On March 14th, or 3/14, you can celebrate "Pi Day" with a range of activities and projects centered around the mathematical value "pi," which rounds to approximately 3.14159. Among your celebrations and activities, include a treats table with plenty of pi's tasty homophone, homemade and freshly baked, if possible. Even if your math class isn't particularly focused on "pi," you can use the same day as a worthy excuse for celebration, as it marks Albert Einstein's birthday, as well.

## Memory Contests

Test students' memorization abilities by holding a pi-reciting contest. Give students time beforehand to review the value of pi. Then, let the students recite the number to as many digits as they can remember. After a preliminary round, teach the students various mnemonic devices and methods for remembering more easily. For example, they can assign each number to a letter and then think of a word beginning with that letter. Alternately, they can think of phrases related to the number. For "3.14," you might remember the sentence "Blind mice are lonely on a golf course," based on the songs "Three Blind Mice" and "One is the Loneliest Number," plus the exclamation of a golfer: "Fore!"

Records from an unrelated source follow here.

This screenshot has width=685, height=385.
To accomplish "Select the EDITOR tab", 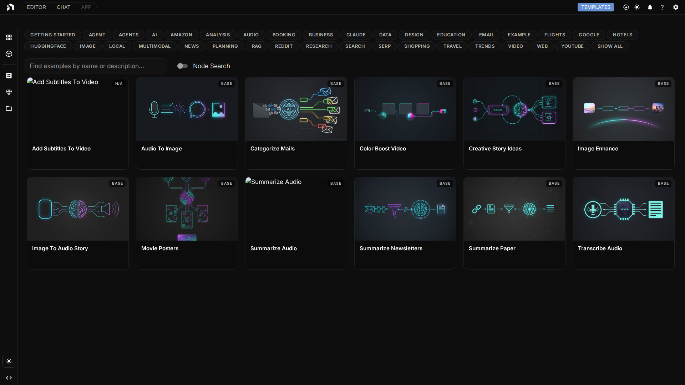I will (36, 7).
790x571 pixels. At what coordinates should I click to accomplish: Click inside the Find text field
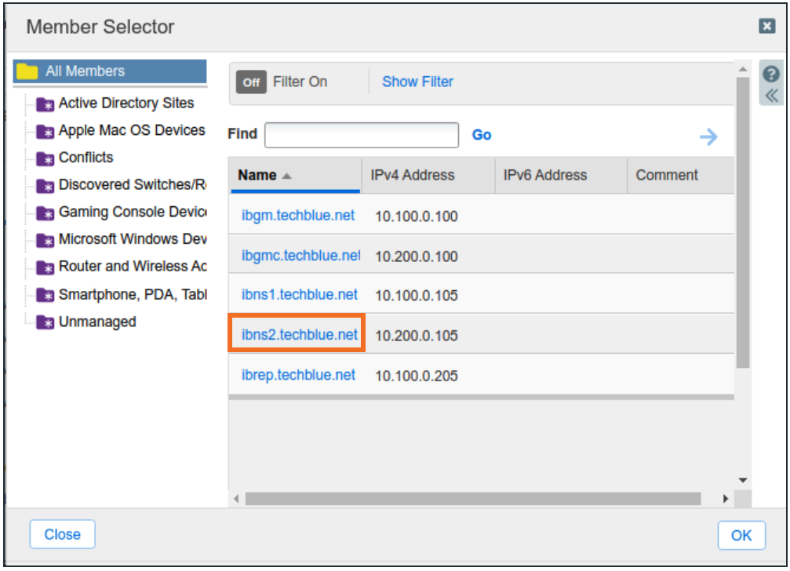[x=361, y=135]
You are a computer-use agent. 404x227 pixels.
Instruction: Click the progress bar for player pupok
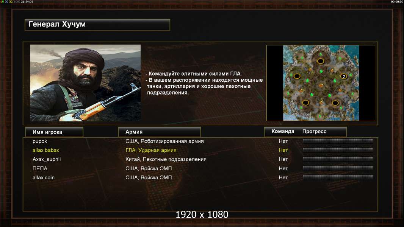(x=338, y=141)
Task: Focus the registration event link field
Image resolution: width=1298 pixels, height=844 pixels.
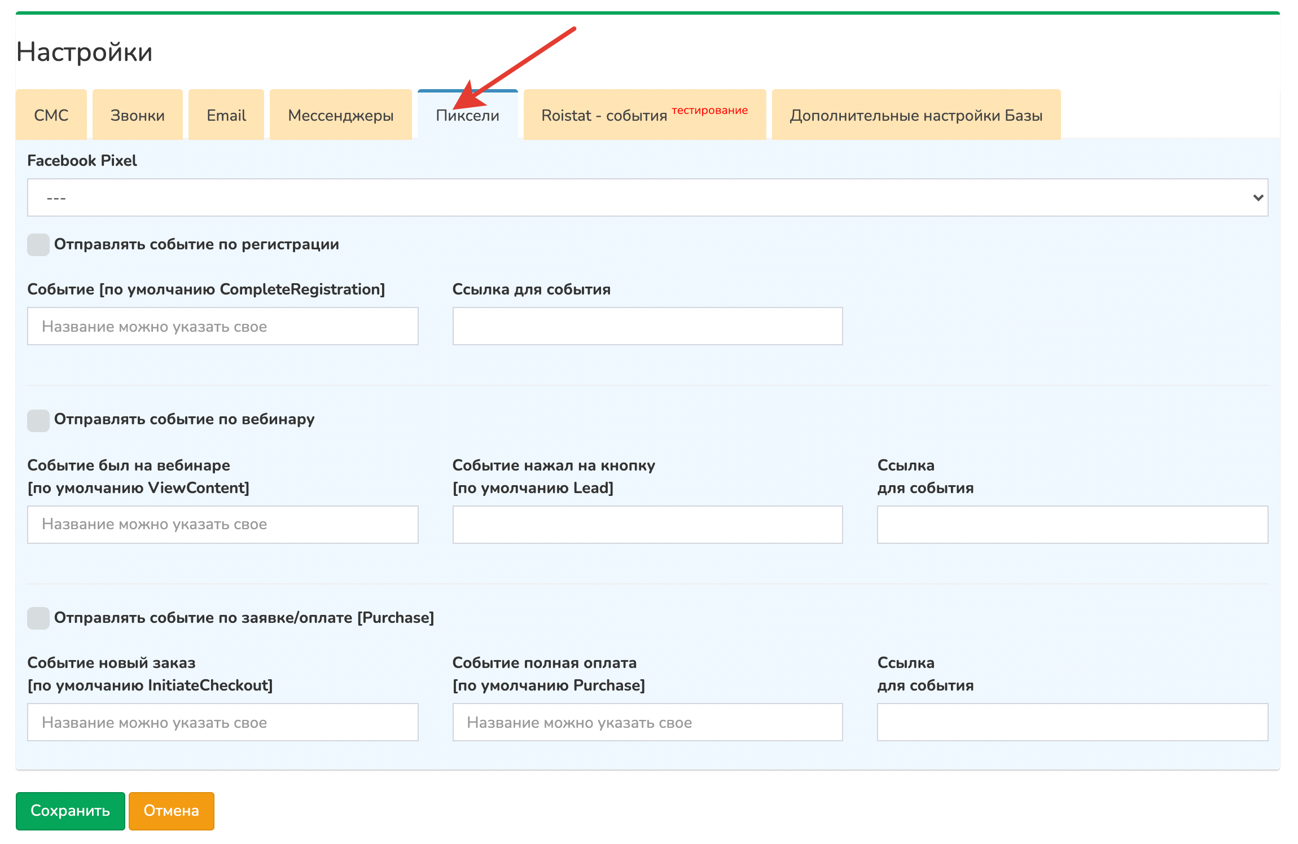Action: pyautogui.click(x=647, y=326)
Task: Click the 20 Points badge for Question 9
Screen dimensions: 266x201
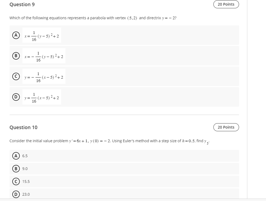Action: pyautogui.click(x=226, y=4)
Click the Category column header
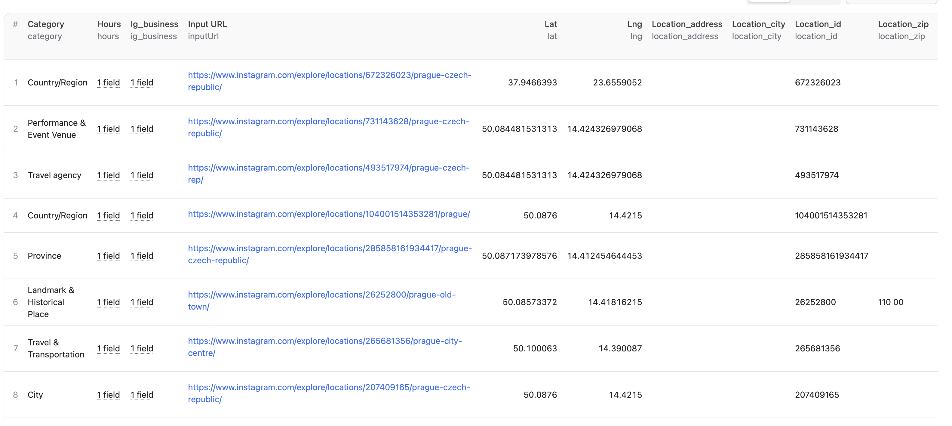The image size is (952, 426). (x=46, y=24)
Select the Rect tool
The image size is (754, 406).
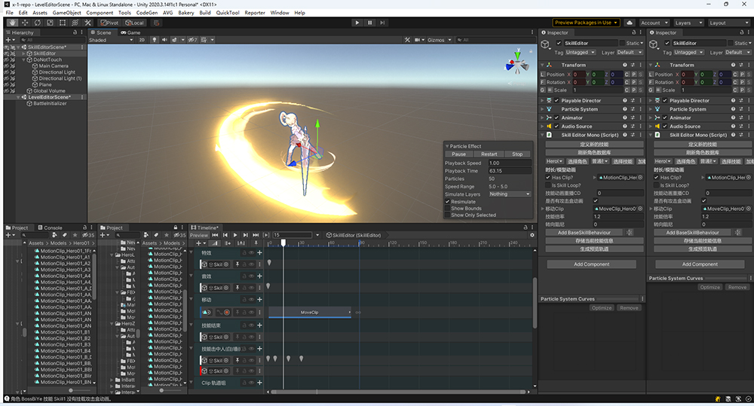[63, 23]
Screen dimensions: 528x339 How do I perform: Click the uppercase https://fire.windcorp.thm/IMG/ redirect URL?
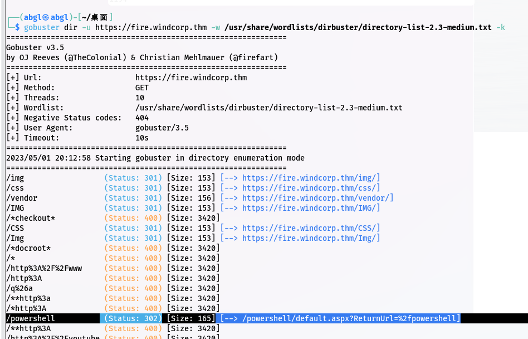311,208
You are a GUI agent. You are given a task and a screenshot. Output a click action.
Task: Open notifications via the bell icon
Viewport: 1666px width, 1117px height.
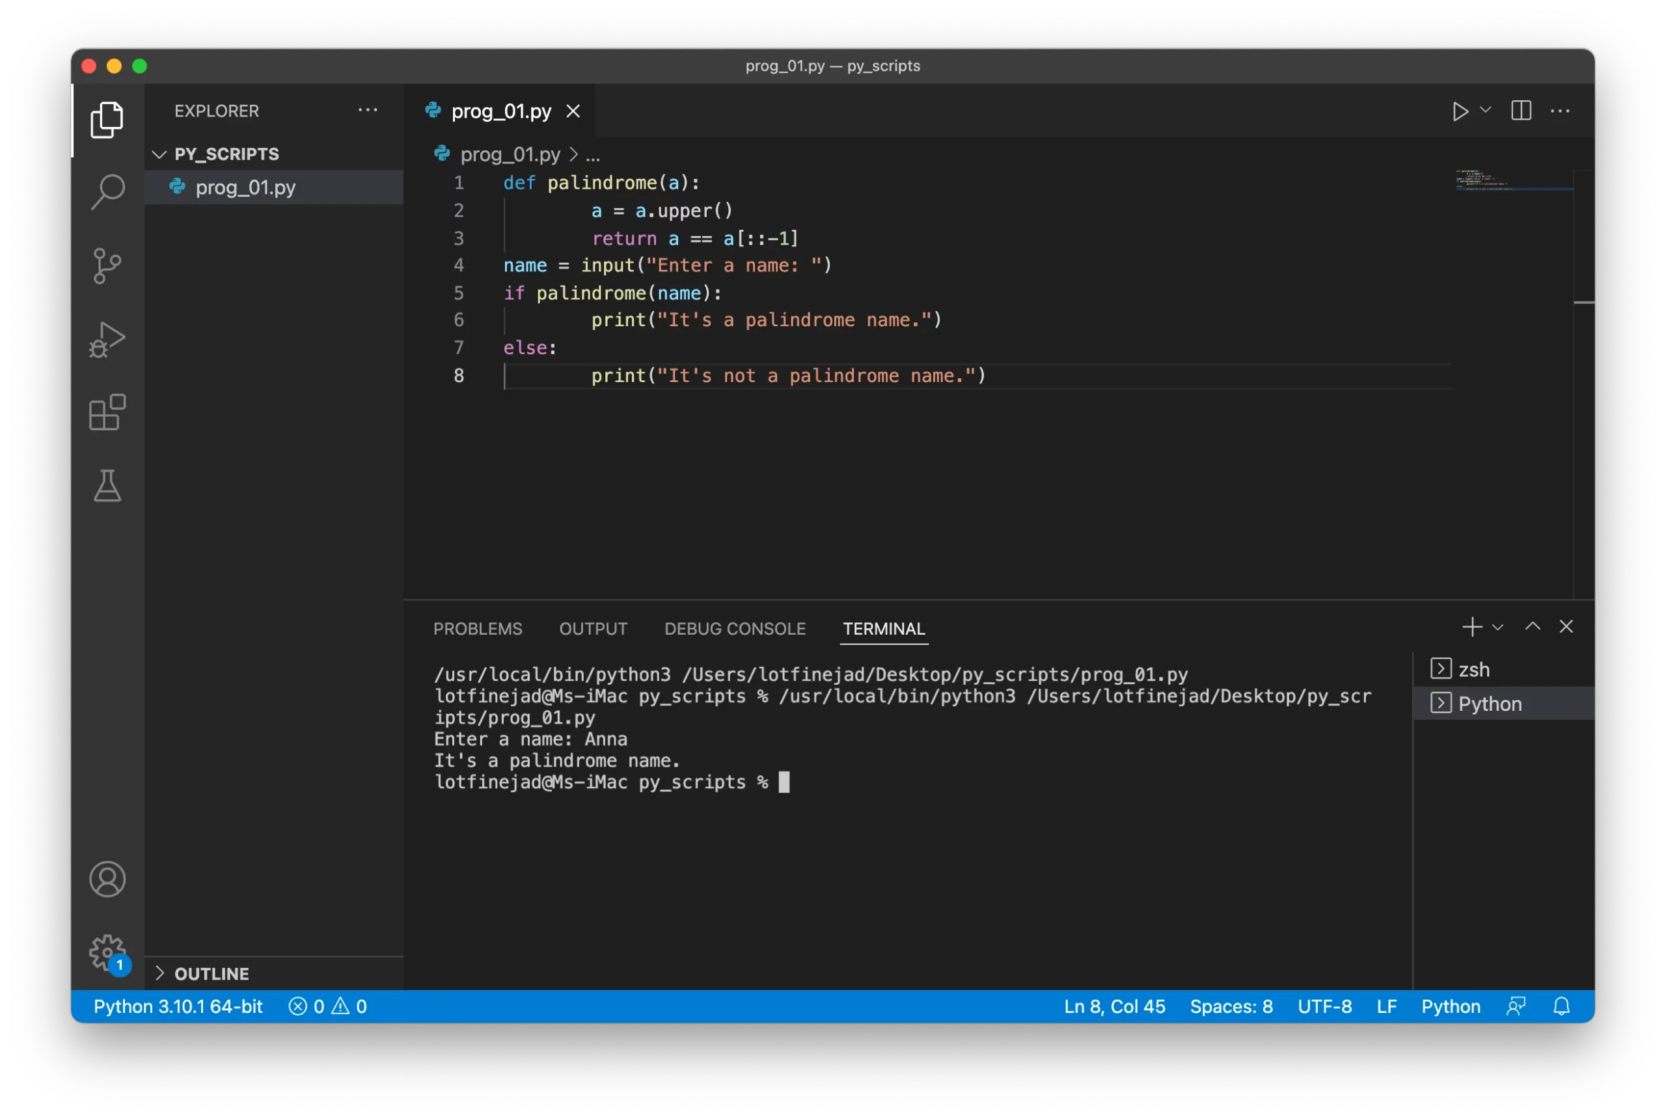(x=1561, y=1006)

## Pie-Decorating Contests

For a tasty and fun spin on usual math projects, let your culinary-minded students show off their talents. Have students decorate a pie based on some mathematical theory or concept. For example, a student could create a lattice-top cake to resemble a coordinate plane, graphing a lacy function of pie dough across its grid. For a pi-inspired pie, you could cut the value's sign into a solid upper pie shell.

## Sciencing Video Vault

## Pi-Themed Songs

In the spirit of a celebration, have students work together to set lessons about pi to music. For example, EducationalRap.com dedicates a rap to the value pi, with lines like “If I’m buyin’ rims for a car--circumference--hey, yo, 2 Pi r…,” referring to the formula for determining circumference, two times pi times the circle's radius.

## Hats Off for Pi Day

Collect a number of hats, each of different sizes and with the sizes clearly marked. Noting the hats' different sizes, brainstorm ideas for how hat-makers might determine sizing. Use a string and a ruler to measure the circumference of the different hats and the circumference of different people's heads. Typically, heads have circumferences between 21 and 25 inches; divide that by pi, and you arrive at the corresponding hat sizes. As an extension, after you have used the string to measure circumference, look at how many times you can cut the string to arrive at the diameter of the same circle; it should be just over three times.